[BEGIN RECORDS SHOWN]

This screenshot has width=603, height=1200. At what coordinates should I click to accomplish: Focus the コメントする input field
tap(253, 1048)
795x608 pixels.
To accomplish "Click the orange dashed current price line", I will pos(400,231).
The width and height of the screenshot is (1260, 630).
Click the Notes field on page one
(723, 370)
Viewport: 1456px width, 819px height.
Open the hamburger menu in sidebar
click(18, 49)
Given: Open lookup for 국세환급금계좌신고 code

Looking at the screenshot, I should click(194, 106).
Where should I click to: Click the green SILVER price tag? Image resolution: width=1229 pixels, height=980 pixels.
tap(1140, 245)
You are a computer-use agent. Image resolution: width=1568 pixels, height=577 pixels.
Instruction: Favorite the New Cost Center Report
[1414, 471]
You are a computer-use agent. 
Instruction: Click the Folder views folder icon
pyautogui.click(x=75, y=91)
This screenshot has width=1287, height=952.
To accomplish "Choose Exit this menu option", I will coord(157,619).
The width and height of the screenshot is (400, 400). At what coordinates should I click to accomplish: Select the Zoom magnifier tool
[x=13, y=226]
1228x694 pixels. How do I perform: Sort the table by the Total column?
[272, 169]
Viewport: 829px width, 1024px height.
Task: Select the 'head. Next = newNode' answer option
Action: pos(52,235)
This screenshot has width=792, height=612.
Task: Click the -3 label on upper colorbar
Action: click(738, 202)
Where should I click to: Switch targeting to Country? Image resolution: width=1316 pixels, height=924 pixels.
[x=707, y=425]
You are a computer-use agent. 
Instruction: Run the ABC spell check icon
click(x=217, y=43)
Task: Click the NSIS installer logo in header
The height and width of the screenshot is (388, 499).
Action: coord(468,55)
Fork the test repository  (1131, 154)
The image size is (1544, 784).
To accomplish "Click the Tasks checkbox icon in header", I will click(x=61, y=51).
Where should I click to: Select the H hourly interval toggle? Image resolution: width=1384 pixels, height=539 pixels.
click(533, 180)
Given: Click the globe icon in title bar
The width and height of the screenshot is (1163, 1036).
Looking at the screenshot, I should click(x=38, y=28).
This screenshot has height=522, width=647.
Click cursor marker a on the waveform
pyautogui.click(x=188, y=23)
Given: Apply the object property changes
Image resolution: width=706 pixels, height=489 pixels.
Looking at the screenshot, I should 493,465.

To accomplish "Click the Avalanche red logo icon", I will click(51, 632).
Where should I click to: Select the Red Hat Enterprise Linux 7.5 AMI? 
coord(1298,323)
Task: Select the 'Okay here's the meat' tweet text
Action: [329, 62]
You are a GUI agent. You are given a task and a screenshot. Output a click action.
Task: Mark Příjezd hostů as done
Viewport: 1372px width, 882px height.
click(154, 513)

[END RECORDS SHOWN]

» WHAT YOU HAVE TO DO
Output every line of the data above again, reproduced character for character.

» RESPONSE TO THE TASK
This screenshot has width=603, height=1200. At what coordinates should I click to accomplish: Focus the コメントする input field
tap(253, 1048)
795x608 pixels.
To accomplish "Click the orange dashed current price line", I will pos(400,231).
The width and height of the screenshot is (1260, 630).
Click the Notes field on page one
(723, 370)
Viewport: 1456px width, 819px height.
Open the hamburger menu in sidebar
click(18, 49)
Given: Open lookup for 국세환급금계좌신고 code

Looking at the screenshot, I should click(194, 106).
Where should I click to: Click the green SILVER price tag? Image resolution: width=1229 pixels, height=980 pixels.
tap(1140, 245)
You are a computer-use agent. Image resolution: width=1568 pixels, height=577 pixels.
Instruction: Favorite the New Cost Center Report
[1414, 471]
You are a computer-use agent. 
Instruction: Click the Folder views folder icon
pyautogui.click(x=75, y=91)
This screenshot has width=1287, height=952.
To accomplish "Choose Exit this menu option", I will coord(157,619).
The width and height of the screenshot is (400, 400). At what coordinates should I click to accomplish: Select the Zoom magnifier tool
[x=13, y=226]
1228x694 pixels. How do I perform: Sort the table by the Total column?
[272, 169]
Viewport: 829px width, 1024px height.
Task: Select the 'head. Next = newNode' answer option
Action: pos(52,235)
This screenshot has width=792, height=612.
Task: Click the -3 label on upper colorbar
Action: click(738, 202)
Where should I click to: Switch targeting to Country? Image resolution: width=1316 pixels, height=924 pixels.
[x=707, y=425]
You are a computer-use agent. 
Instruction: Run the ABC spell check icon
click(x=217, y=43)
Task: Click the NSIS installer logo in header
The height and width of the screenshot is (388, 499).
Action: coord(468,55)
Fork the test repository  (1131, 154)
The image size is (1544, 784).
To accomplish "Click the Tasks checkbox icon in header", I will click(x=61, y=51).
Where should I click to: Select the H hourly interval toggle? Image resolution: width=1384 pixels, height=539 pixels.
click(533, 180)
Given: Click the globe icon in title bar
The width and height of the screenshot is (1163, 1036).
Looking at the screenshot, I should click(x=38, y=28).
This screenshot has height=522, width=647.
Click cursor marker a on the waveform
pyautogui.click(x=188, y=23)
Given: Apply the object property changes
Image resolution: width=706 pixels, height=489 pixels.
Looking at the screenshot, I should 493,465.

To accomplish "Click the Avalanche red logo icon", I will click(51, 632).
Where should I click to: Select the Red Hat Enterprise Linux 7.5 AMI? 
coord(1298,323)
Task: Select the 'Okay here's the meat' tweet text
Action: [329, 62]
You are a GUI agent. You are given a task and a screenshot. Output a click action.
Task: Mark Příjezd hostů as done
Viewport: 1372px width, 882px height.
click(154, 513)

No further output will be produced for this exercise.